Curses and spells. My visit to Elmas

“SIMON, son of Taylan, son of Ann, 37 years old.”
Elmas, the famous fortune-teller of Famagusta repeats these words three times and then mumbles something in Arabic. Her fingers fumble across words and through pages of a thick, well-worn book of Arabic texts.

“Simon, son of Taylan, son of Ann, 37 years old,” she says again and stops abruptly, her grey-blue eyes riveted to mine, full of foreboding.

“Your stars are gone! Gone!”

“What does that mean?” I ask, my palms sweating buckets.

She fumbles some more and appeals, I assume, to her source.
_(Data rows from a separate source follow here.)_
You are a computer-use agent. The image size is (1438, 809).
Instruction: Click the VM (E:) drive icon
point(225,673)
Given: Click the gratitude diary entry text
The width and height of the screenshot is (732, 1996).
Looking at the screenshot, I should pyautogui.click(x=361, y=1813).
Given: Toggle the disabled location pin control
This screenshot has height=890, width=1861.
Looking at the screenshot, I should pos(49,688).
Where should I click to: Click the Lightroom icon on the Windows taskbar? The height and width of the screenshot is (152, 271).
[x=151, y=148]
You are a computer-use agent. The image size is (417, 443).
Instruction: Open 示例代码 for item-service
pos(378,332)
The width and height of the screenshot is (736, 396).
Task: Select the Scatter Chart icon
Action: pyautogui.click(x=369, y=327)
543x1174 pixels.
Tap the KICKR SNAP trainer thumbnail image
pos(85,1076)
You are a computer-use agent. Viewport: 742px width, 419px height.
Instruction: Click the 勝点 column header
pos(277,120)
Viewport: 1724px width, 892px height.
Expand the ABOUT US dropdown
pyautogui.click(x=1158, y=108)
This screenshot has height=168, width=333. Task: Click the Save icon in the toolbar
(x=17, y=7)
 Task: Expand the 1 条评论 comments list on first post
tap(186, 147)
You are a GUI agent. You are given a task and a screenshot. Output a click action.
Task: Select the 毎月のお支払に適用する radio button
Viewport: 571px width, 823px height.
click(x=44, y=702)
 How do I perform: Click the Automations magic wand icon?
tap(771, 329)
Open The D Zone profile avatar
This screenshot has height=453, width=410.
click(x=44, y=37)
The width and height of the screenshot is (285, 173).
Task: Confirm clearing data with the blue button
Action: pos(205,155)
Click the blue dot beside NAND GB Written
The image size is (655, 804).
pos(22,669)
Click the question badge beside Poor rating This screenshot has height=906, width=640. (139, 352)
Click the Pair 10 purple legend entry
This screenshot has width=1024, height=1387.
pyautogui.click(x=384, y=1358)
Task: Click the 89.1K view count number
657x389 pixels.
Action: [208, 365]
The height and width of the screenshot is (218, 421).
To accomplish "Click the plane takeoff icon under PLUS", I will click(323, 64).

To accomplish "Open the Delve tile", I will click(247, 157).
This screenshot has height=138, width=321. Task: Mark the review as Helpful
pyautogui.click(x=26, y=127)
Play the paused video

“You have been tied; someone has tied you up. They’ve put a spell on you.”
“Where were you at the age of 27?”
“Here,” I said.
“That’s when it happened. And at 33, where were you?”
“Still here.”
It flashes through my mind that I married at the age of 27, and divorced at the age of 33. When you are with people like Elmas I guess everything takes on some kind of significance.
Elmas is, I think, in her late sixties, and judging by her accent from the southeast of Turkey. Her clothes are traditional and her hair loosely tied beneath a headscarf. People say she is very rich, having read fortunes day-in, day-out for years. She is also rather fat.
“Do you have friends who play the guitar?” she asks.
I tell her I do.
“Stay away from them. They are not good for you. And stay away from hotels and nightlife, they will bring you only sorrow.”
“Oh dear.”
“They have taken your stars away. But maybe if you return on a day that is not Thursday, I will be able to help you.”
“Did the guitarist take my stars?”
“I don’t know, I just can’t see them.”
“Yeah, right,” I say to myself.
She asks me if I sleep well at night.
I tell her I generally do.
“And your work? Is it going ok?”
“Great.”
“Very strange. Very strange, indeed.”
I offered her money, but Elmas did not want any for her short, abortive consultation. I guess she felt a little sorry for me. Unless, of course, she was making it all up.
I had first heard about the woman 10 years ago, shortly before I was due to get married. My ex-mother-in-law went to see her to check out whether I was good enough for her daughter. Apparently I was, but I heard later that my ex was advised that she would have to keep a very tight rein on me to prevent me from “getting distracted”.
Crazy thoughts flash through my head as I listen.
Perhaps my ex-mother-in-law put a spell on me to keep me bound to her daughter. If it’s true it did not do much good.
Everybody in north Cyprus knows Elmas – literally everybody. There are even rumours that Rauf Denktash consults her, but then again there are rumours about everyone and everything in north Cyprus.
After my consultation I text a friend of mine – an astrologer, among other things, and tell her my stars have been nicked.
“Of course they have,” she says. “She doesn’t know anything about you, but by the time you go back she’ll have done her research and be able to tell you something.”
That is assuming I do go back. I tell her about the curse.
“That’s the whole point, you dickhead. That’s how she makes the real money, by breaking spells.”
I decide to phone my ex.
“Did your mum put a spell on me?” I ask in an as unprovocative tone as I can muster.
“Don’t be such a f***ing idiot.”
But then the plot begins to thicken as my ex tells me of a visit she paid to Elmas just prior to our divorce.
“I went because I wanted to know whether or not we’d stay together. But when I went she said she’d studied my stars just two days before. I was very confused and asked her why and she told me that a man and a woman had been to her and asked her to put a spell on the two of us so that we’d get divorced.”
“What? So there was a second spell?”
My visit to Elmas came about simply out of a desire to write a story for the Cyprus Mail. Anyone who knows me knows I have no interest in, or tolerance for any kind of mumbo-jumbo, whether it be astrology or biorhythms. But this was getting spooky.
The spookiness was compounded when my girlfriend, who went into Elmas’ little room straight after me, emerged to inform me that something bad could happen to me soon.
Brilliant! Bloody brilliant, and just four days before I get on a plane to England.
“Yeah, she says you might have an accident or something. She also said you’ve got a nice face.”
That’s something, at least.
“And so what did she tell you about you?”
“She said I’m going abroad soon to work, and that I’ll freeze my studies for a year in order to do so.”
“But that’s true.”
“Yeah, it’s amazing. And she told me what I do and that it’s going to start making me rich in around two years’ time.”
“Well, bully for you. You’ll be able to pay my hospital bills, assuming I don’t actually die.”
“By the way, she warned me not to marry you. She said you could have been married and divorced ten times by now.”
My ex just phoned me back.
“Be careful. Ninety-nine per cent of Elmas’ predictions come true.”
I cannot tell whether she is genuinely concerned or rubbing it in. In fact, I am not sure about anything right now. Perhaps I should choose my stories more carefully in the future.